Motivasi Rendah dan Dampak Pandemi Diduga Jadi Faktor Utama Kesulitan Membaca Siswa SMP di Bali

Bali, sebuah pulau yang dikenal dengan keindahan alam dan budayanya, baru-baru ini menghadapi tantangan dalam bidang pendidikan. Menteri Pendidikan Dasar dan Menengah (Mendikdasmen), Abdul Mu'ti, menyoroti adanya sejumlah siswa Sekolah Menengah Pertama (SMP) di Bali yang masih mengalami kesulitan dalam membaca. Temuan ini menjadi perhatian serius dan memicu berbagai upaya untuk mencari solusi.

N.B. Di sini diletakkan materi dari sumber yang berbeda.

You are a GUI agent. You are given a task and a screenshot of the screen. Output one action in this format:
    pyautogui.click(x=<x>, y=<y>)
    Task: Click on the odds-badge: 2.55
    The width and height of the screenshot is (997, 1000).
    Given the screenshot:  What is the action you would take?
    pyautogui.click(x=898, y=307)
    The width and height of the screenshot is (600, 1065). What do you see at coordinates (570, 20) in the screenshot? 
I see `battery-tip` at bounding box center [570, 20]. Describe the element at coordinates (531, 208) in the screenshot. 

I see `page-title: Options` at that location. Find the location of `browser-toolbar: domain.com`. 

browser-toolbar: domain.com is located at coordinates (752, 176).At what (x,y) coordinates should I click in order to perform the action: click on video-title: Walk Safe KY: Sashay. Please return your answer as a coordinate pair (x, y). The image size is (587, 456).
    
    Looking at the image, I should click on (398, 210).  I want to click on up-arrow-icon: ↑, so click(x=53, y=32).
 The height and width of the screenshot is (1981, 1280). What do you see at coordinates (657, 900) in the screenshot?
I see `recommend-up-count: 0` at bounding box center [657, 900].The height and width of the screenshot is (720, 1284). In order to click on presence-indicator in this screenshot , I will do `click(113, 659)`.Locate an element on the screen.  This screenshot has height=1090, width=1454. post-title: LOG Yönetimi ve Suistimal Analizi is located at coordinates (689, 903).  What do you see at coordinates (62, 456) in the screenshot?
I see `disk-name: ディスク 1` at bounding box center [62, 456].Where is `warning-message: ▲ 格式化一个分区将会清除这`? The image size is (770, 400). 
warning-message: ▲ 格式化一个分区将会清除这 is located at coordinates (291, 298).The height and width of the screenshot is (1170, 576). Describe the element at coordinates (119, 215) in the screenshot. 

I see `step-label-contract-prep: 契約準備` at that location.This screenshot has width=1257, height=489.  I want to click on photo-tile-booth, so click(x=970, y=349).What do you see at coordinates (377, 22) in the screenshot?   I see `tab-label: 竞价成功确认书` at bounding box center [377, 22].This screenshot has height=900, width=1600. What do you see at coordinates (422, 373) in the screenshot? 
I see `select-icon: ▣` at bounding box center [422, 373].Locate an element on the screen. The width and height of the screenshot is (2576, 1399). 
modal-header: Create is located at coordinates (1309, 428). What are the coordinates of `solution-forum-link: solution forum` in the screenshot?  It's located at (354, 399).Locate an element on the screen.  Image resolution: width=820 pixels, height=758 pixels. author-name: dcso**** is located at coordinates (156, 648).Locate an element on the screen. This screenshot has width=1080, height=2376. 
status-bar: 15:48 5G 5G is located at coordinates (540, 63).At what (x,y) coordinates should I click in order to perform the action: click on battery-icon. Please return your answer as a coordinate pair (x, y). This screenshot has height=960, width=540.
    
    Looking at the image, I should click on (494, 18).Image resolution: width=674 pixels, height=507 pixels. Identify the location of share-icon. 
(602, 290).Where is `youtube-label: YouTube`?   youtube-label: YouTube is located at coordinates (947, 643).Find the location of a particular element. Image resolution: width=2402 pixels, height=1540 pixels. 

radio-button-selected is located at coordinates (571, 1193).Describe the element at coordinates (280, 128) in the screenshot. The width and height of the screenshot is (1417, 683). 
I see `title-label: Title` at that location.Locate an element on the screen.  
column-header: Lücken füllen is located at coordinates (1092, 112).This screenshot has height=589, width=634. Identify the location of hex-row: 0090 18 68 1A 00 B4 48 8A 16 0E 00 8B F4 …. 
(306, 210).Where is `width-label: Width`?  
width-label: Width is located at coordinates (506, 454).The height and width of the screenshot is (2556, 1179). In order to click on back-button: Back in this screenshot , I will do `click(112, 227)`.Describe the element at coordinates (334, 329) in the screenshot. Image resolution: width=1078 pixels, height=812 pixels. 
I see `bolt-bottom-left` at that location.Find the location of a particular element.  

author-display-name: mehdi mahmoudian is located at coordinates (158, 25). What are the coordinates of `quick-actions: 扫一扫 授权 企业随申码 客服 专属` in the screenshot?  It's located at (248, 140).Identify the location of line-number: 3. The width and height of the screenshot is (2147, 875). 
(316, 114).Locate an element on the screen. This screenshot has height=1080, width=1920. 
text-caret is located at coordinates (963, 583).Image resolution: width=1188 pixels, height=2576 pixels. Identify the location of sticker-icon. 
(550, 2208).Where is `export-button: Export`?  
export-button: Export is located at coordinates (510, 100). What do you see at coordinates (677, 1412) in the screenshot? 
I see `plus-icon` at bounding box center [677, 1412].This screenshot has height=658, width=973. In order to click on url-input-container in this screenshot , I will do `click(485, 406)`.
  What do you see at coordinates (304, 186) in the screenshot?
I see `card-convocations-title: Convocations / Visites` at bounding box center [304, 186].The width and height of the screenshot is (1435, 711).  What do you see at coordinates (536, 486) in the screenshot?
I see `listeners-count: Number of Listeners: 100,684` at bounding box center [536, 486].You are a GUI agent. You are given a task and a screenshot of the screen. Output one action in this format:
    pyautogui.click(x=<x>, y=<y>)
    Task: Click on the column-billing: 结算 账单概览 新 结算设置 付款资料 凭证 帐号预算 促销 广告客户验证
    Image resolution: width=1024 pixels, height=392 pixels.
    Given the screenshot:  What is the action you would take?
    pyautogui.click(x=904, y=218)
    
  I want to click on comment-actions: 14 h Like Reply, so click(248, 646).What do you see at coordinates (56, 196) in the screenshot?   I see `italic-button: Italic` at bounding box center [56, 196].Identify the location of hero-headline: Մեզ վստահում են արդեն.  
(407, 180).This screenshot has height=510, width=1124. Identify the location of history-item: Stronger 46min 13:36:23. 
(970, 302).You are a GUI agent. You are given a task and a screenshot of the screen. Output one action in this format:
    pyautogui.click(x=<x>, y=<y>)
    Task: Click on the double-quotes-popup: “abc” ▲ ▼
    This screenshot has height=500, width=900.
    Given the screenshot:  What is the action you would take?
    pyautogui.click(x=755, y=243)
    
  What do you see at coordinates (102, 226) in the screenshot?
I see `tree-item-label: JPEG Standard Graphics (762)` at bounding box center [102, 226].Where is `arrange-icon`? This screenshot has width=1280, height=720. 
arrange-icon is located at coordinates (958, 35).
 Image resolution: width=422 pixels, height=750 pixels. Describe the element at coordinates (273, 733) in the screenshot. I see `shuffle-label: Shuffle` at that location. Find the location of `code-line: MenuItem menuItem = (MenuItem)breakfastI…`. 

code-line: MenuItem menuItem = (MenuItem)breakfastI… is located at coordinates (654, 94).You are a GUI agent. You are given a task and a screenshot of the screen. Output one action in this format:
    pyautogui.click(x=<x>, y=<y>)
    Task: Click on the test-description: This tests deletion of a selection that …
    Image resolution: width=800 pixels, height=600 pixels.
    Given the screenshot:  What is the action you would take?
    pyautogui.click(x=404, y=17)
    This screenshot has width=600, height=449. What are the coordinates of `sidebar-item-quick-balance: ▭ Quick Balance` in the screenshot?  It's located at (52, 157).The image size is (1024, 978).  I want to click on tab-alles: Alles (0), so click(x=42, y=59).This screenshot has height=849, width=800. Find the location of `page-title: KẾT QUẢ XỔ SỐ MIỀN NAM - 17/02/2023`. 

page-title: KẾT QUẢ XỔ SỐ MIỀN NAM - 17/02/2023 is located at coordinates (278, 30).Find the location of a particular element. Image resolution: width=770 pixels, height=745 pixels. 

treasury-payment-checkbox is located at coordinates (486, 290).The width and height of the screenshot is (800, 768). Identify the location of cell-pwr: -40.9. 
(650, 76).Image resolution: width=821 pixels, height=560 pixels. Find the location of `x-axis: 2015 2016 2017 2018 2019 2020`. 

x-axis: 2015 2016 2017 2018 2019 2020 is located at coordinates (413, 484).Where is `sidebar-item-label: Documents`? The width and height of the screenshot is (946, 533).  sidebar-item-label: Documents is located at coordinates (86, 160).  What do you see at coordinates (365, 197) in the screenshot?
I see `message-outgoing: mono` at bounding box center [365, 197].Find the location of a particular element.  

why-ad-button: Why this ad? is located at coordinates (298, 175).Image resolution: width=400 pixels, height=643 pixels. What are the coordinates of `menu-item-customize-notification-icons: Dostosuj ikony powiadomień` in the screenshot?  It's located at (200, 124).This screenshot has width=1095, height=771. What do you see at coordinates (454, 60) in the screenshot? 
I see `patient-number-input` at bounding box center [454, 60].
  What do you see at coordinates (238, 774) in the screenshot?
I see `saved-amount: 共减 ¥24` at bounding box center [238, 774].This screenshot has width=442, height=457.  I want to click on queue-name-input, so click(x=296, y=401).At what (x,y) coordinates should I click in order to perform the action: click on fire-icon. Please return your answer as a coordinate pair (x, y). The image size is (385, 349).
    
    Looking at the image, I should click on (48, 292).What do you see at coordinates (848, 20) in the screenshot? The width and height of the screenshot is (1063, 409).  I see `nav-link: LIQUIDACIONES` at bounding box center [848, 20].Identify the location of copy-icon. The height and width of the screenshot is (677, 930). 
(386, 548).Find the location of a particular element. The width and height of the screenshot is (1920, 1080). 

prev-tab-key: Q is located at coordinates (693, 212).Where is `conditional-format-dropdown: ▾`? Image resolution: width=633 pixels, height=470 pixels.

Dalam pernyataannya di Gedung Pusat Edukasi Antikorupsi, Jakarta Selatan, Abdul Mu'ti mengungkapkan beberapa faktor yang diduga menjadi penyebab utama masalah ini. Salah satu faktor yang paling menonjol adalah rendahnya motivasi belajar pada siswa. Menurutnya, motivasi yang kurang dapat menghambat kemampuan siswa dalam mengembangkan keterampilan membaca.

Selain motivasi, latar belakang siswa juga turut berperan. Beberapa siswa mungkin mengalami disleksia, kebutuhan khusus, atau berasal dari keluarga dengan kondisi yang kurang mendukung. Faktor-faktor ini dapat mempengaruhi kemampuan mereka dalam belajar membaca.

Pandemi COVID-19 juga memberikan dampak signifikan terhadap kemampuan membaca siswa. Pembelajaran jarak jauh yang diterapkan selama pandemi tidak dapat memberikan layanan pendidikan yang optimal bagi semua siswa. Akibatnya, beberapa siswa tertinggal dalam perkembangan keterampilan membaca mereka.

Mendikdasmen telah berkoordinasi dengan Dinas Pendidikan setempat untuk mengatasi masalah ini. Beberapa langkah konkret telah diambil, antara lain:

  • Layanan Pendidikan Khusus: Siswa yang memiliki kemampuan membaca rendah akan mendapatkan layanan pendidikan khusus, seperti remedial atau pendidikan tambahan, untuk membantu mereka meningkatkan kemampuan membaca.
  • Bimbingan Konseling: Sekolah akan memberikan bimbingan konseling kepada siswa untuk meningkatkan motivasi belajar mereka. Guru akan berperan sebagai motivator dan memberikan dukungan emosional kepada siswa.

Sebelumnya, Ketua Dewan Pendidikan Kabupaten Buleleng, I Made Sedana, juga mengungkapkan adanya temuan serupa. Berdasarkan data dari Musyawarah Kerja Kepala Sekolah (MKKS) SMP Buleleng, terdapat sekitar 400 siswa SMP yang mengalami kesulitan membaca. Sedana menduga bahwa kebijakan naik kelas otomatis atau program tuntas tanpa mengukur penguasaan kompetensi dasar siswa menjadi salah satu faktor penyebab masalah ini.

Upaya perbaikan terus dilakukan untuk memastikan semua siswa SMP di Bali memiliki kemampuan membaca yang memadai. Dengan kerjasama antara pemerintah, sekolah, guru, dan orang tua, diharapkan masalah ini dapat segera teratasi dan kualitas pendidikan di Bali dapat terus ditingkatkan.